◆ DATASET EXCERPTS ◆
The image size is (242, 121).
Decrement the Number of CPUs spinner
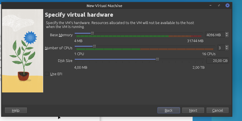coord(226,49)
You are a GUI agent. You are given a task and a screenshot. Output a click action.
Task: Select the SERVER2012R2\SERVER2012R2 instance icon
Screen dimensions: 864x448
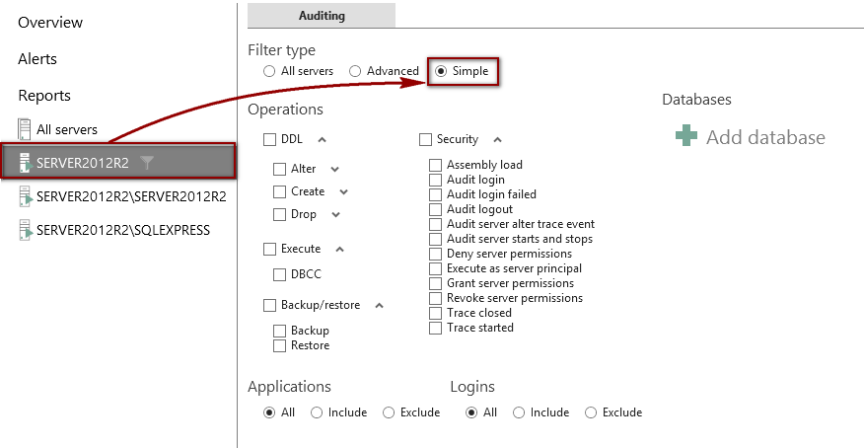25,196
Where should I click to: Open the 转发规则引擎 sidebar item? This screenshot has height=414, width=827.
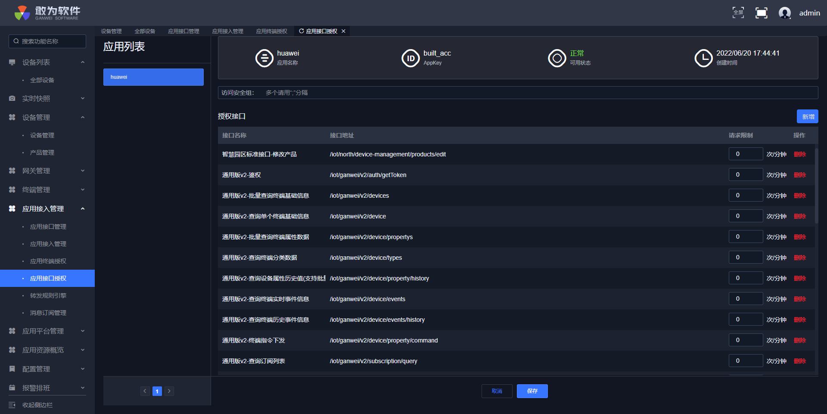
==
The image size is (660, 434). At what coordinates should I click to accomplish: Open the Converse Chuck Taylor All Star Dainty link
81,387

◆ REQUIREMENT ◆
Once the line with "The image size is (242, 121)." is found above, print it and every line after it through the line with "Where should I", exactly. Pictures stay out.

◆ COMPLETED EXERCISE ◆
The image size is (242, 121).
Decrement the Number of CPUs spinner
coord(226,49)
You are a GUI agent. You are given a task and a screenshot. Output a click action.
Task: Select the SERVER2012R2\SERVER2012R2 instance icon
Screen dimensions: 864x448
25,196
Where should I click to: Open the 转发规则引擎 sidebar item? This screenshot has height=414, width=827.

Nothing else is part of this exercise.